Topo

Esse conteúdo é antigo

MBL convida para curso homem que xingou Bolsonaro de tchutchuca do centrão

Wilker Leão publicou o vídeo em seu canal na tarde de hoje em que questiona o presidente Jair Bolsonaro (PL) - Reprodução/YouTube/Wilker Leão
Wilker Leão publicou o vídeo em seu canal na tarde de hoje em que questiona o presidente Jair Bolsonaro (PL) Imagem: Reprodução/YouTube/Wilker Leão

Do UOL, em São Paulo

19/08/2022 16h41

O MBL (Movimento Brasil Livre) convidou Wilker Leão, youtuber que xingou o presidente Jair Bolsonaro (PL) de 'tchutchuca do centrão', para participar de um curso de formação de líderes, que será realizado no ano que vem.

"O Wilker não é aluno do MBL, mas está convidadíssimo para ser", disse o perfil oficial, ao responder um internauta sobre a suposta ligação do grupo com o jovem.

Segundo o site oficial, o curso é para "formação de líderes do MBL", com "formação teórica e prática em debates, gestão, liderança, marketing, história e filosofia política".

Nesta quinta-feira (18), após fazer provocações contra o presidente, Wilker é empurrado e cai no chão — no vídeo, não é possível identificar quem o agrediu. Irritado, o youtuber então começa a xingar Bolsonaro com termo e "tchutchuca do centrão".

"Quero ver se é corajoso para conversar comigo, tchutchuca do centrão [...] Esse aí está fazendo tudo que o PT faz, senão o PT volta. Seu covarde, safado, vagabundo, estou falando na frente do gado do cercadinho. Cadê o machão?", provocou o cabo da reserva.

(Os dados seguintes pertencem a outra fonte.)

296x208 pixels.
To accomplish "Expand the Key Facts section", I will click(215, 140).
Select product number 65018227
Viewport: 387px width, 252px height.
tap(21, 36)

O presidente, então, segurou o braço dele e tentou pegar o celular. "Vem cá, vem cá, quero falar contigo", disse enquanto seus seguranças tiravam o youtuber do local.

O termo "tchutchuca" já havia sido utilizado pelo deputado Zeca Dirceu (PT-PR) contra o ministro da Economia, Paulo Guedes, em abril de 2019. Na ocasião, ele disse que Guedes agia como "tigrão" com os aposentados, agricultores e professores, e "tchutchuca" com "a turma mais privilegiada do país" e os "amigos banqueiros", durante a sessão da CCJ (Comissão de Constituição e Justiça) da Câmara que discutia a reforma da Previdência.

Após o incidente, o jovem quadruplicou o número de seguidores só no Instagram após a veiculação do vídeo. O rapaz passou de cinco mil seguidores para 22,7 mil em apenas quatro horas na plataforma. No YouTube, Wilker tinha 12 mil inscritos em seu canal por volta do meio-dia desta quinta-feira; quatro horas depois eram 20,9 mil. E no TikTok, ele passou dos 120 mil para 128,4 mil seguidores.

Quem é Wilker Leão?

Wilker é cabo da reserva do Exército e advogado, segundo seus perfis online. Em abril, ele já havia tido outro atrito com o presidente.

O conteúdo de Wilker, que serviu oito anos ao Exército, se baseia em política, especificamente em gerar debates acalorados com pessoas de grupos diferentes. Vários vídeos possuem títulos como "Questionei bolsonaristas no Alvorada" ou "Questionando o gado", uma forma pejorativa de chamar os eleitores do presidente.

Sem se identificar publicamente com direita, centro ou esquerda, o cabo da reserva diz apenas que é "entusiasta do militarismo" e produz também vídeos intitulados "Questionando petistas em Brasília" e "Questionando esquerdistas".